By Brittany Bivins
NORTH ROYALTON, Ohio (WOIO) - A Cleveland State University student, whose mother has a genetic disorder, is speaking out to educate others about its impact.
Brittany Passerell’s mother, Collette, is 58 years old. She was diagnosed with Huntington’s Disease. She’s not the only one in her family to battle the illness. Her father and two of her sisters also have Huntington’s, a fatal brain disorder that causes muscle spasms and impacts emotional and cognitive functioning.
"We're just trying to have fun and take it day by day, see how everything goes. Stay close, have fun together, and enjoy the days we have," said Brittany Passerell.
She says she was inspired to talk to others about Huntington's when she learned what a difference planning ahead can make, even helping early stage patients get access to preventative care geared to finding a cure.
"There's trials going on right now," she said. "If you get into them, some of them only take you when you're in the early stages."
Collette says she's been watching her daughter as she makes it her mission to educate others.

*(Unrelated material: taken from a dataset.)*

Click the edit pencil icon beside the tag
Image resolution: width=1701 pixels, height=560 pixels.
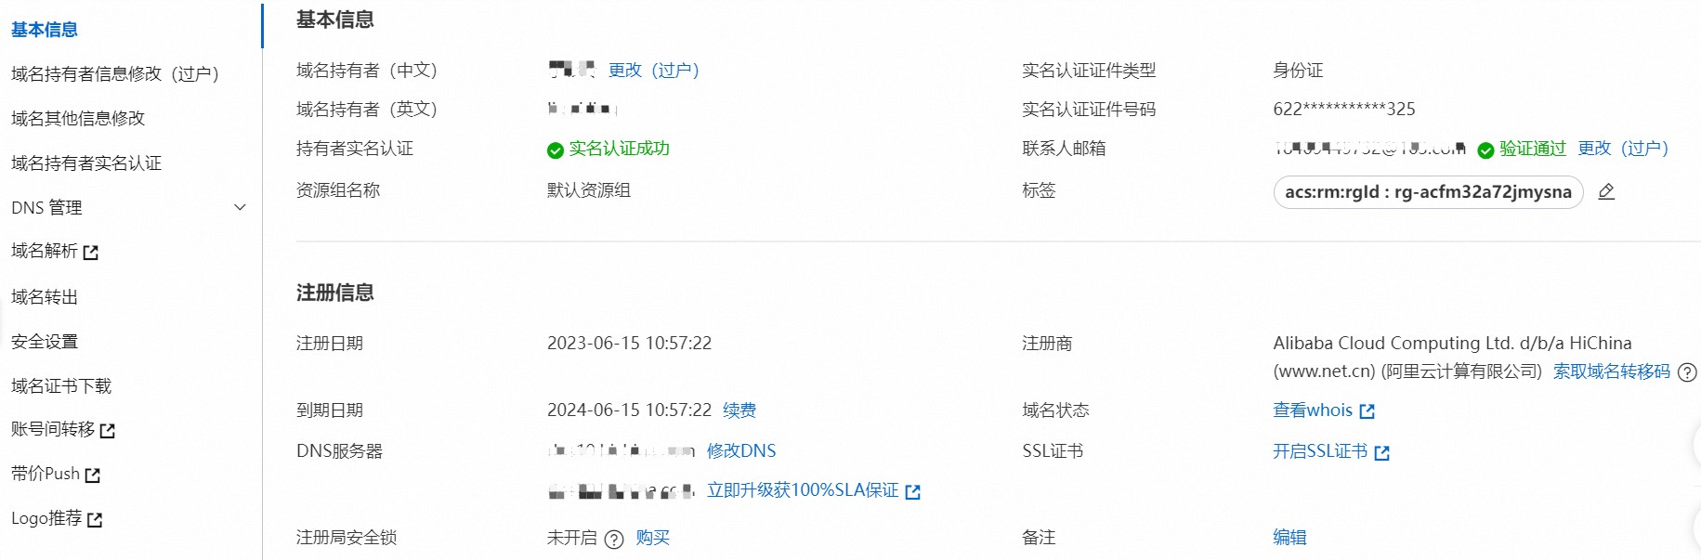pos(1606,191)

“I’m proud of her,” she said.
Huntington's Disease is hereditary. Those whose parents have been diagnosed with the disorder are far more likely to get the disease themselves, although misdiagnoses are common. Brittany Passerell says one physician told her mother it was impossible she had Huntington's, even though it ran through her family, because she was older than 40. Symptoms typically emerge between the ages of 30 and 50.
Brittany is only 22 years old, but she’s preparing for her future, knowing the reality that she could one day experience the same symptoms she sees in her mother. She says she’s preparing, even talking to her longtime boyfriend about whether they would have kids or if they could use IVF technology to avoid passing the Huntington’s gene to their own children.
"I don't even know if I'm positive yet, but you have to think of those things and talk to them and make sure that you're on the same page," she said.
The reason she's waiting to test is sobering. After diagnosis, Huntington's patients often find it impossible to take out life insurance policies. Brittany Passerell says she wants to know, but she's willing to wait until she's really ready.
“I’m going to live life to the fullest and either way, there’s nothing you can do about it, but live with it.”